### Records supplied
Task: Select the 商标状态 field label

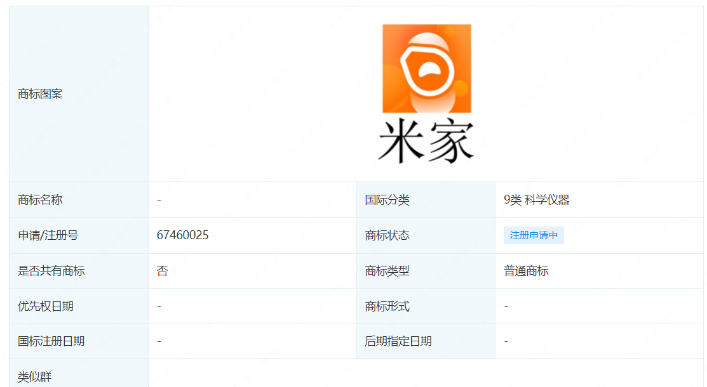Action: point(387,235)
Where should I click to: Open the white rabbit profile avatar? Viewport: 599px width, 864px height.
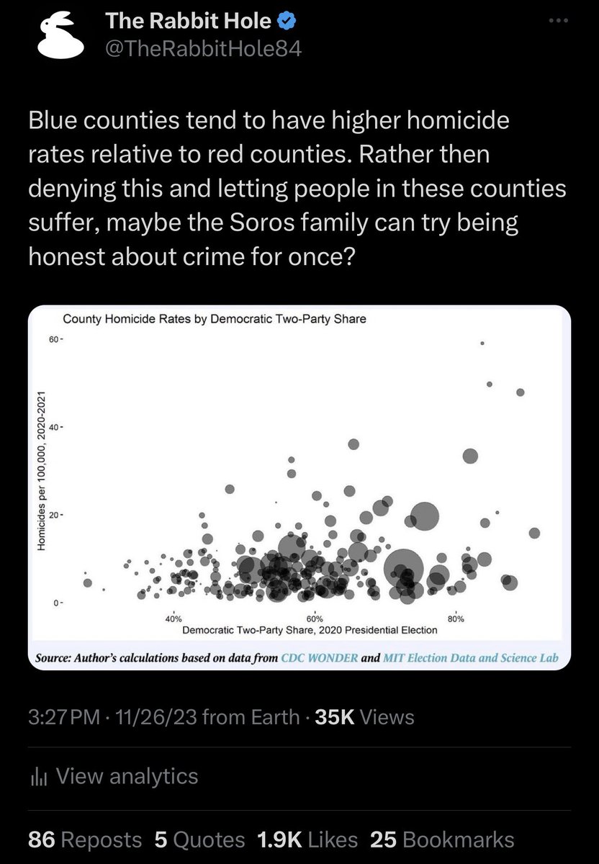pyautogui.click(x=57, y=35)
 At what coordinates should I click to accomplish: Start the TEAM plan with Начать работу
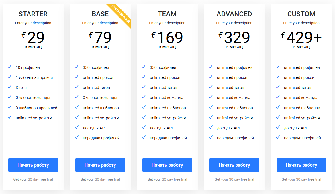point(167,165)
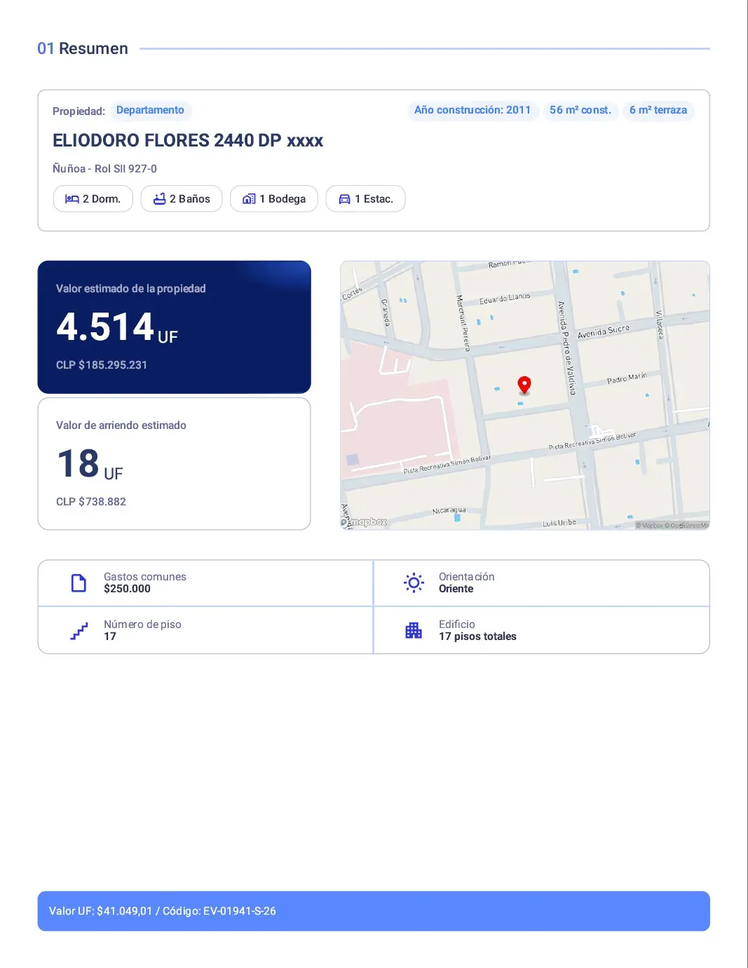Click the 56 m² const. badge

[580, 110]
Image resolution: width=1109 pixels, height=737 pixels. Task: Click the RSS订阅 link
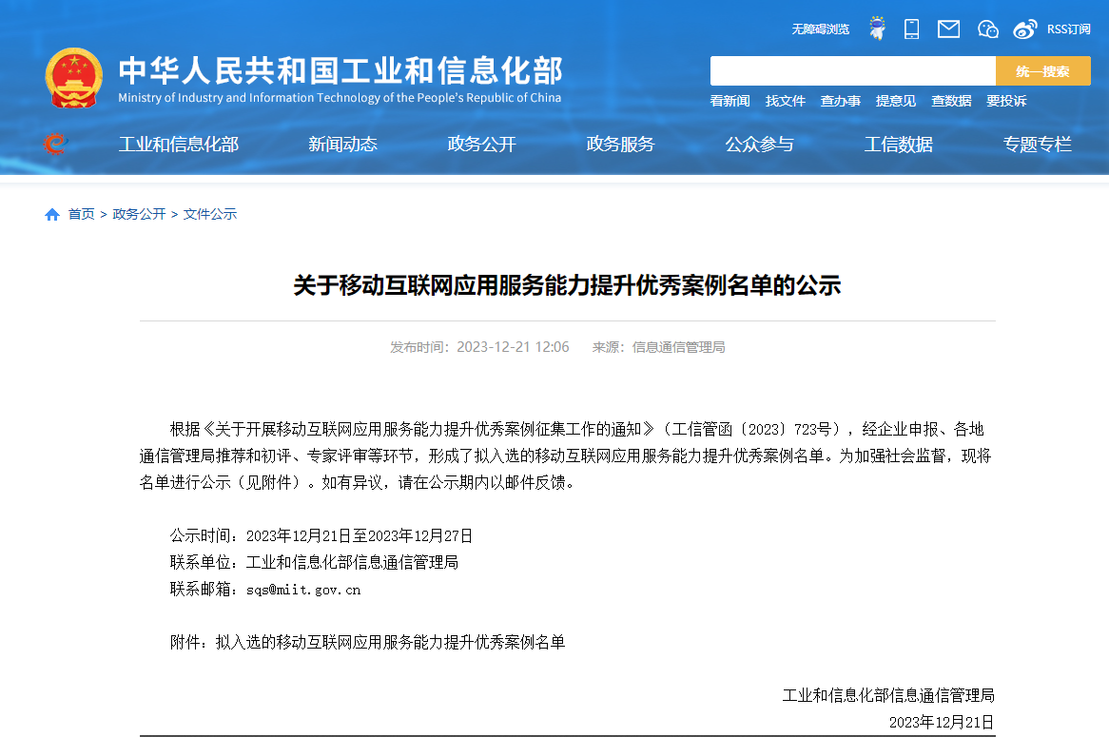pyautogui.click(x=1068, y=29)
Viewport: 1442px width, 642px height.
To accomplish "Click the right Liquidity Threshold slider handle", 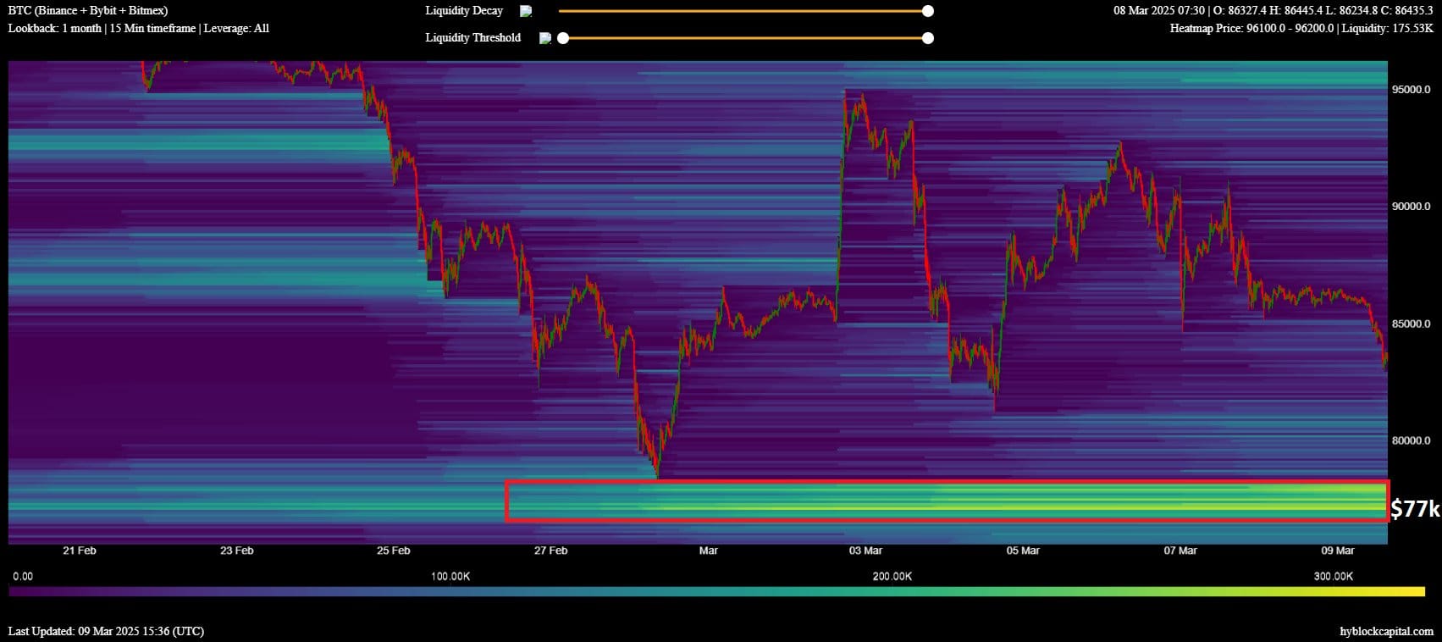I will [928, 38].
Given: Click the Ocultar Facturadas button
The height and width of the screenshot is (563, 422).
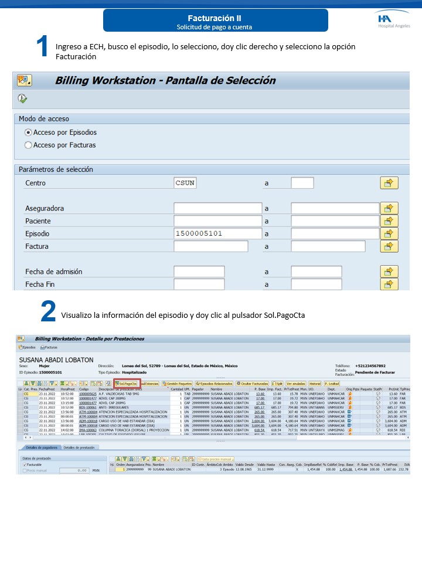Looking at the screenshot, I should pyautogui.click(x=253, y=384).
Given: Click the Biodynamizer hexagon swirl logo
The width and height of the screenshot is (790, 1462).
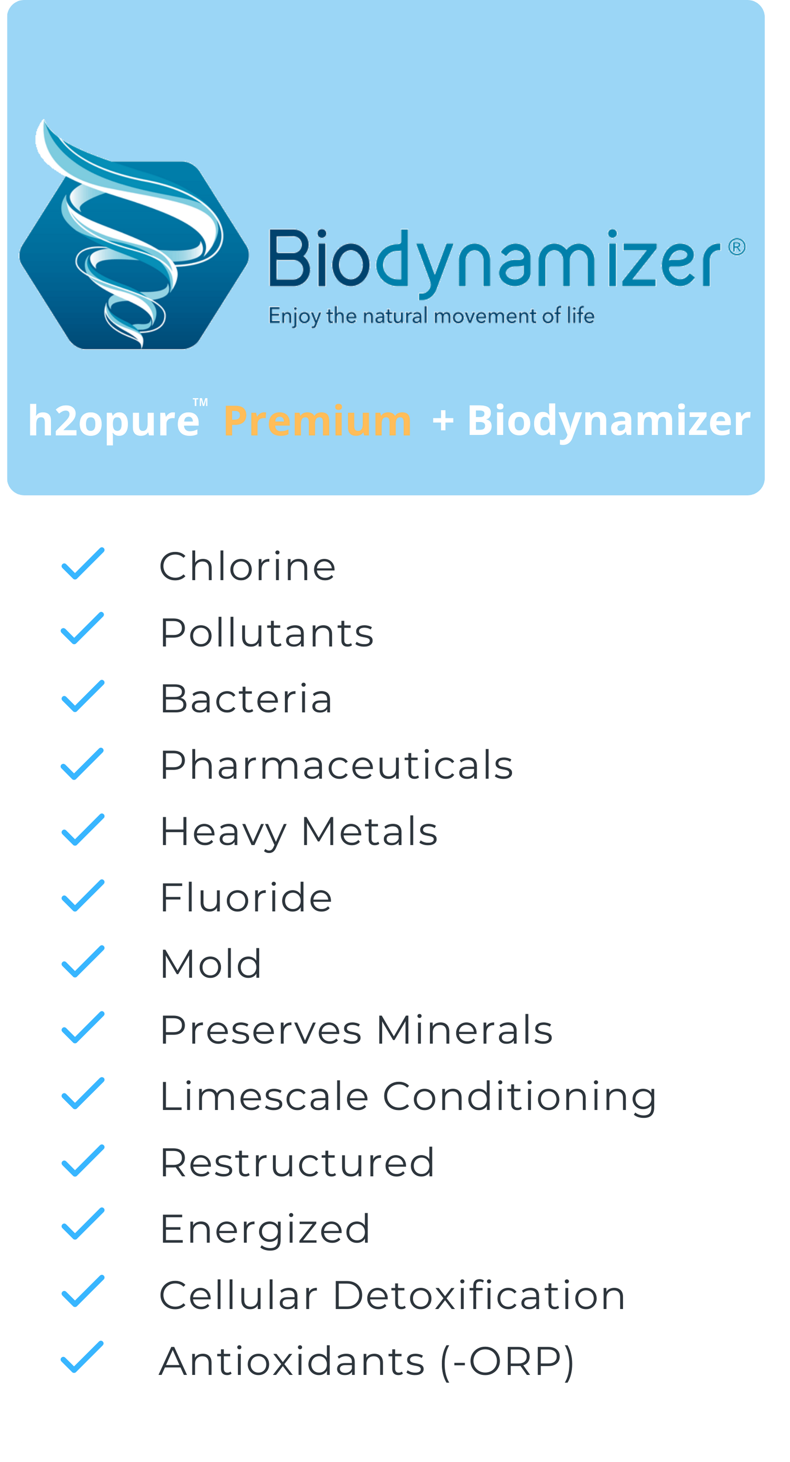Looking at the screenshot, I should tap(134, 234).
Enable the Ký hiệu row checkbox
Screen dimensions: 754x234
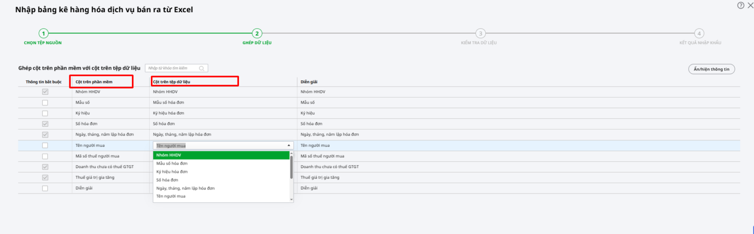(x=45, y=113)
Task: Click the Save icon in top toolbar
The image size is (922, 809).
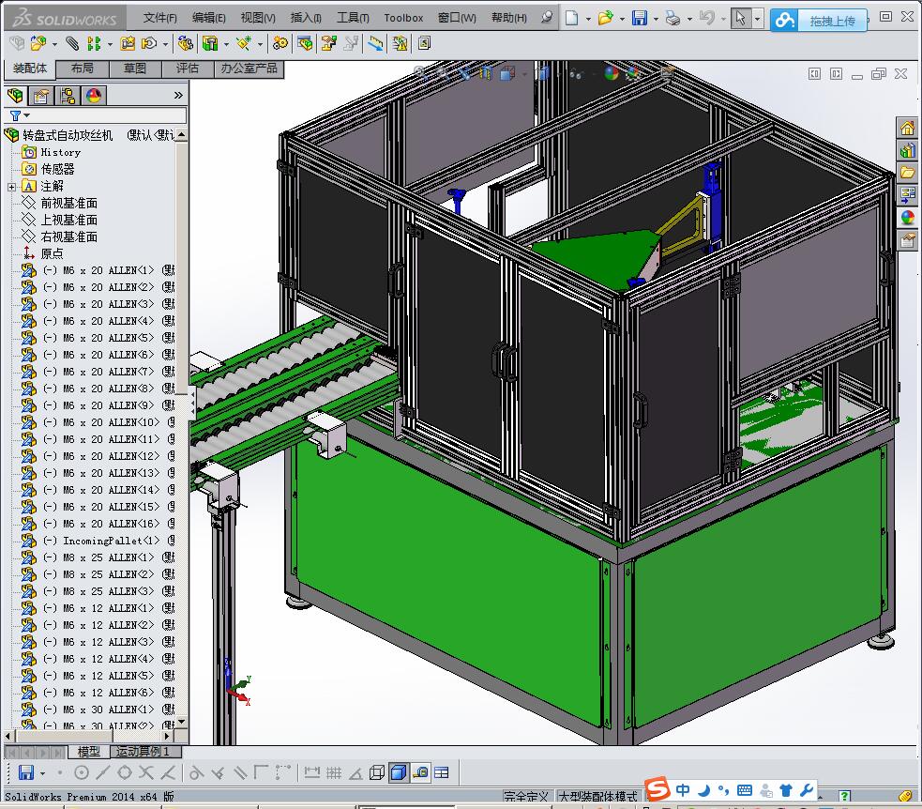Action: (x=639, y=18)
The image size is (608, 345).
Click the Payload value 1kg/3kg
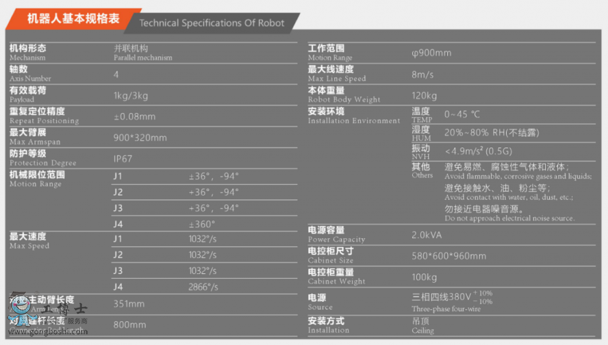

### Set exercise
Reproduce the records as a numbered list, starting at the line containing "Given: Click the Ocultar Facturadas button" and ending at the line containing "should pyautogui.click(x=253, y=384).", with blank lines left out. Leave the pictures out of the answer.

### Response to the exercise
1. Given: Click the Ocultar Facturadas button
2. The height and width of the screenshot is (563, 422).
3. Looking at the screenshot, I should pyautogui.click(x=253, y=384).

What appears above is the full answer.